Authorities have an opportunity under this approach to adopt a culture of corporate governance. Freedoms for those that know what they are doing and have
the ability to manage the results without external interference.

Governance requires that political and administrative council leaders know that they are being effective. This is in terms of quality of service delivery and that they are constantly improving the lives of the citizens they serve.

Governance has a strong element of autonomy within it. Honest self assessment and strong leadership to address performance issues early and decisively.

The White Paper clearly sets out the opportunity for the high flying authorities to move in this direction.

Best value reviews need to evolve to be more target driven, strategic, and challenging. From Performance Measurement to Performance Management.

The measurement systems themselves should support more open communication with citizens about performance.
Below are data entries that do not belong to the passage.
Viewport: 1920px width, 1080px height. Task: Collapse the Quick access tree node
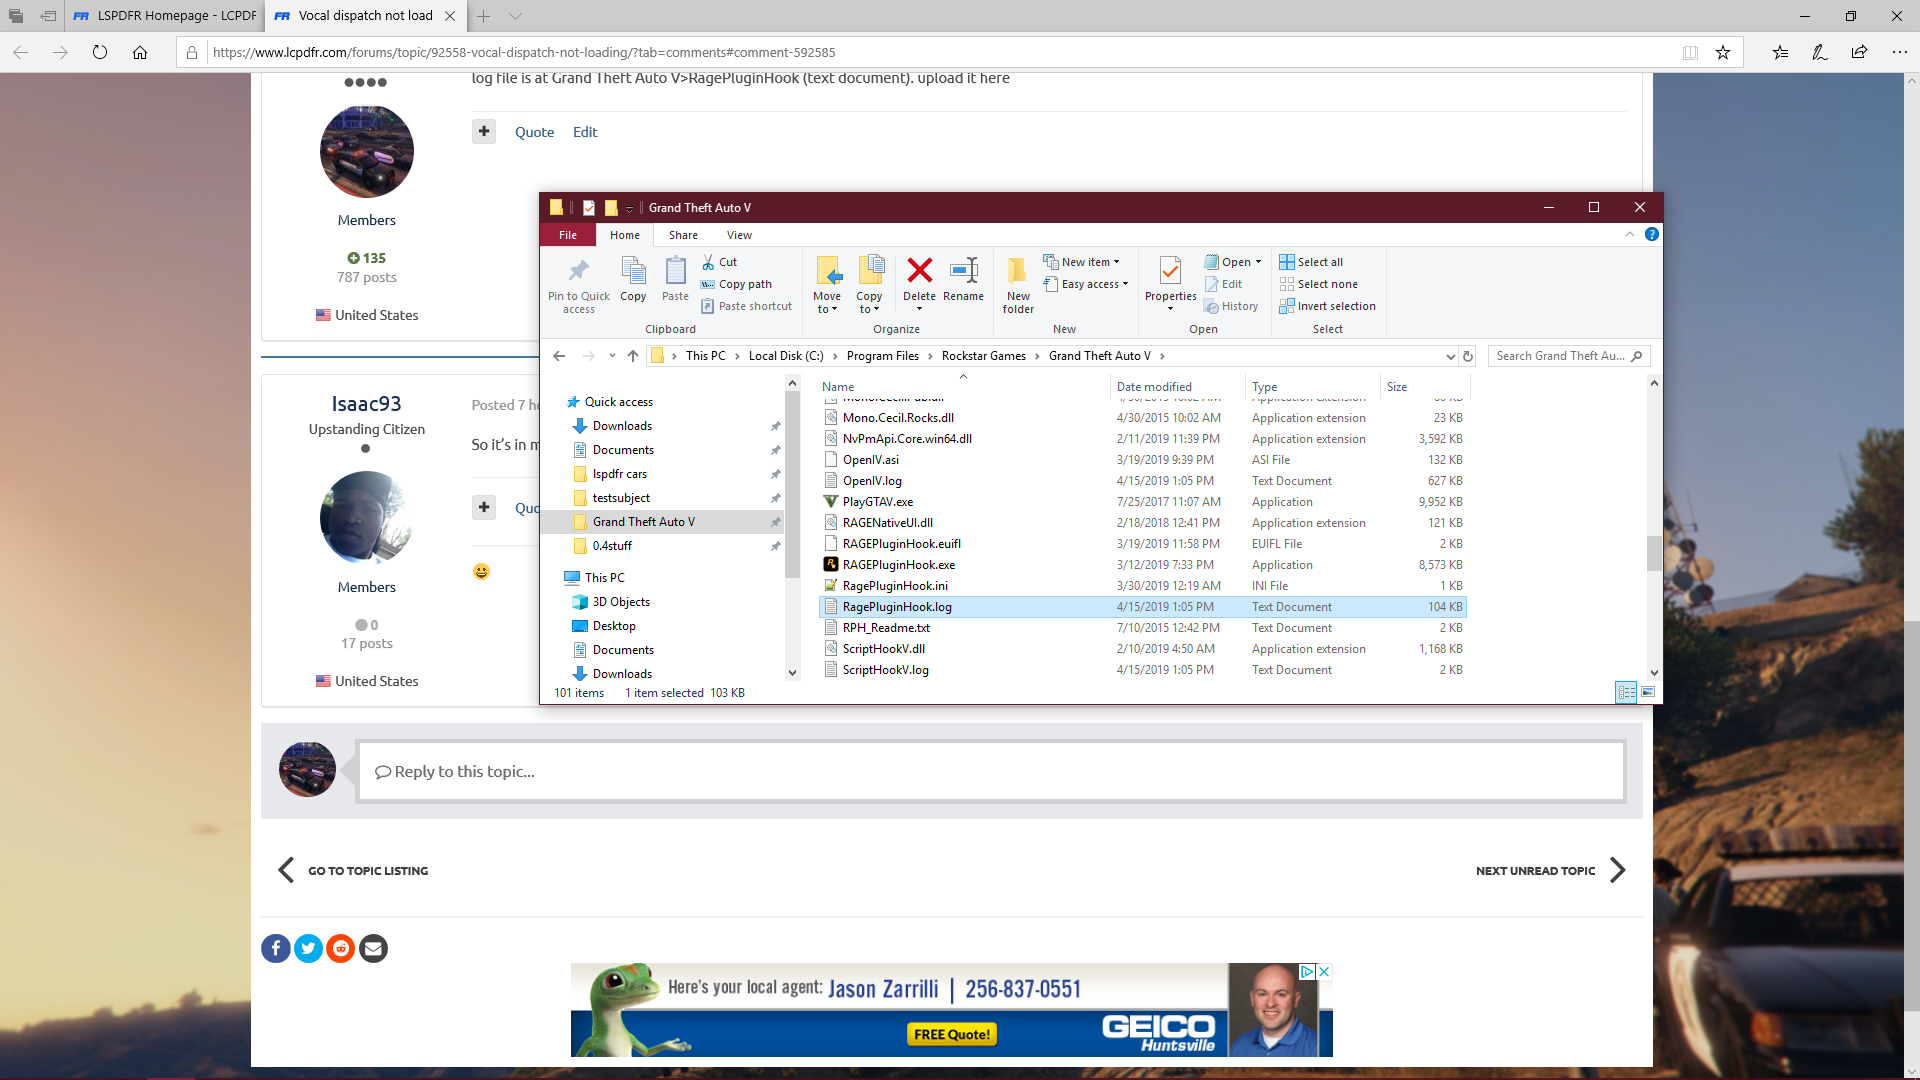pos(559,402)
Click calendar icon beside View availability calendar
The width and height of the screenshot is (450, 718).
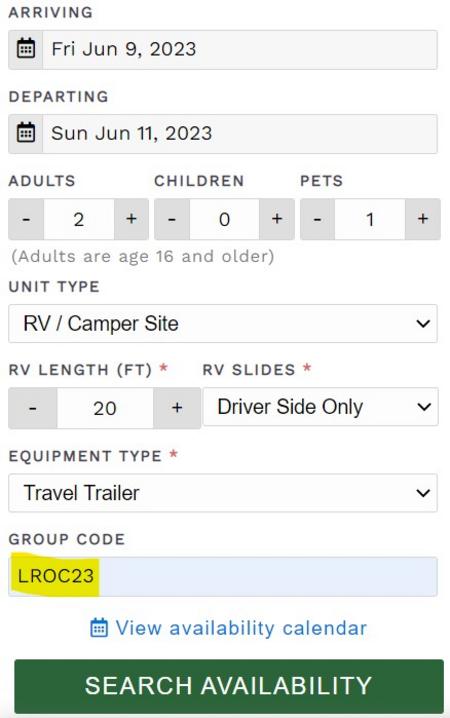pos(99,627)
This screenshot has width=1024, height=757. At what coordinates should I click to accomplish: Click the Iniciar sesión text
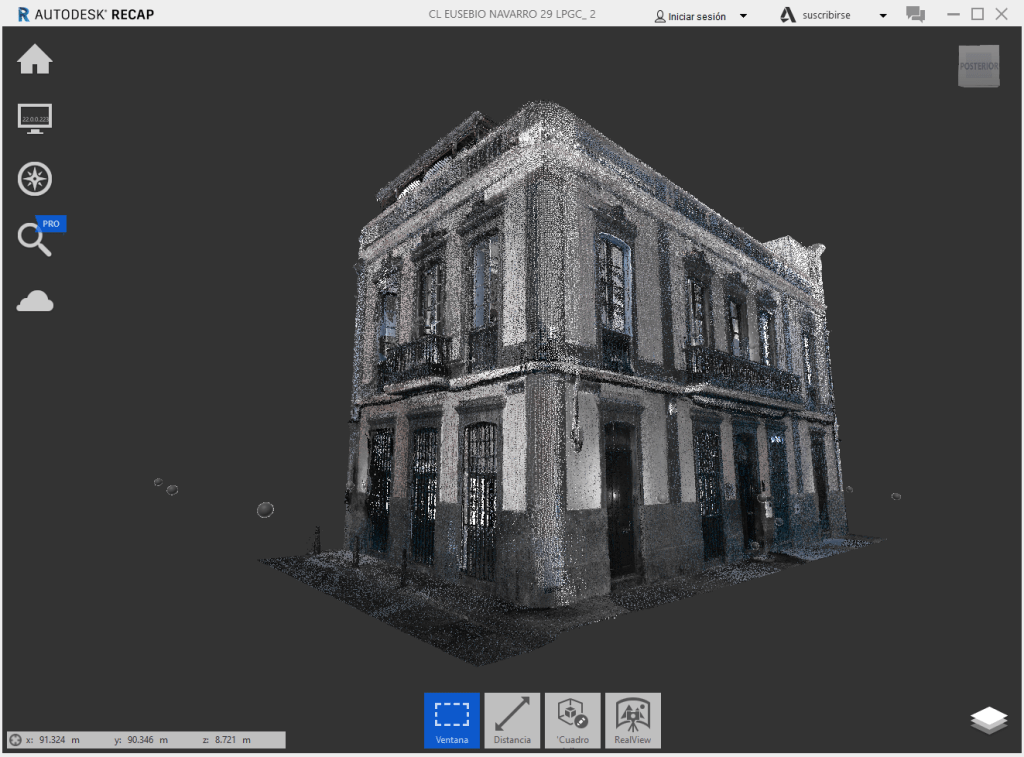696,16
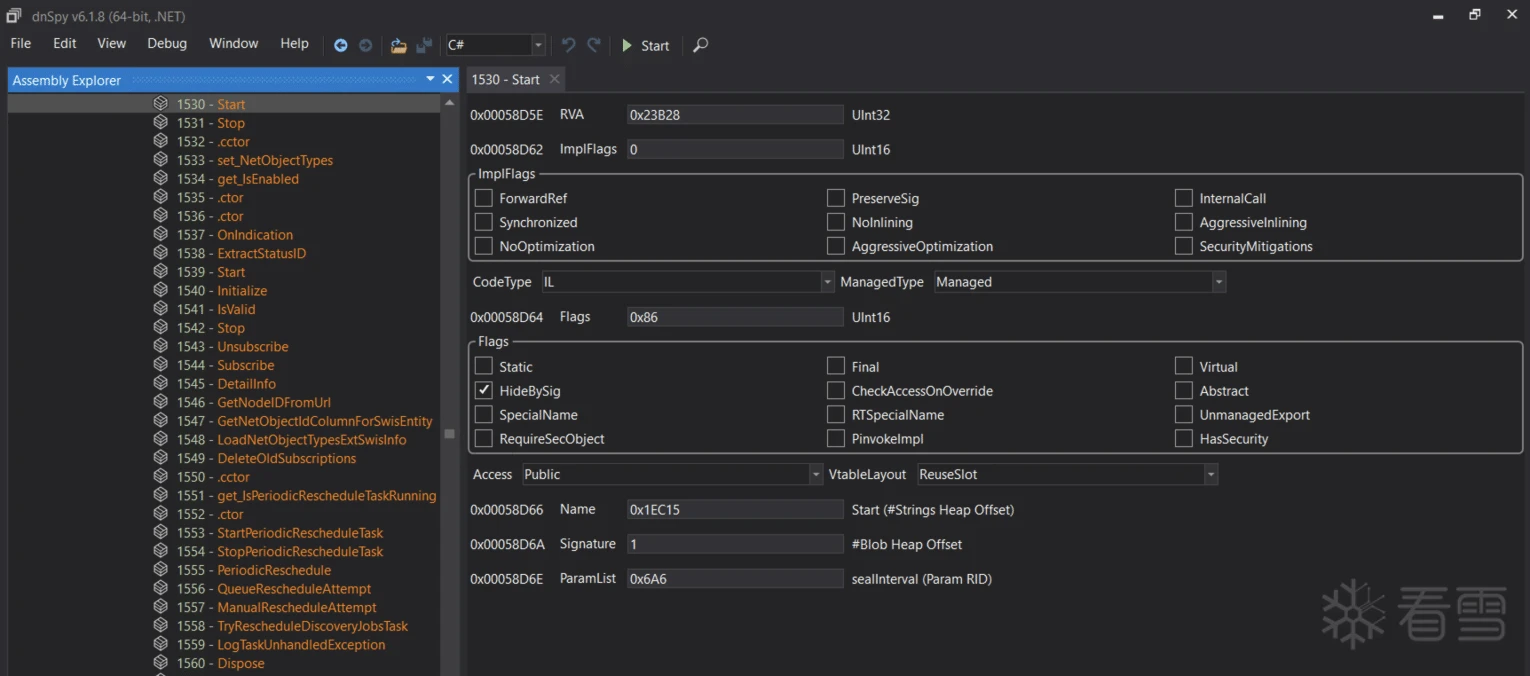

Finally, the approach will challenge the very organisation itself – and the compartmentalisation that has typified public service in the UK. Measures need to reflect the cross cutting nature of many services – although this has rarely been done in the past. This may well lead to changes in the way that we think about service provision. The health service, for example, has opened discussions on how to make the miscellany of services focused towards the customer and not force the customer to address the silos of service (dentistry, pharmacy, hospital, G.P) that has been the case for the last half century. These changes will take years to come fully into effect – and comprise many small step changes along the way that ultimately fit into the big vision.

The need for vision, patience and practical change management has never been greater.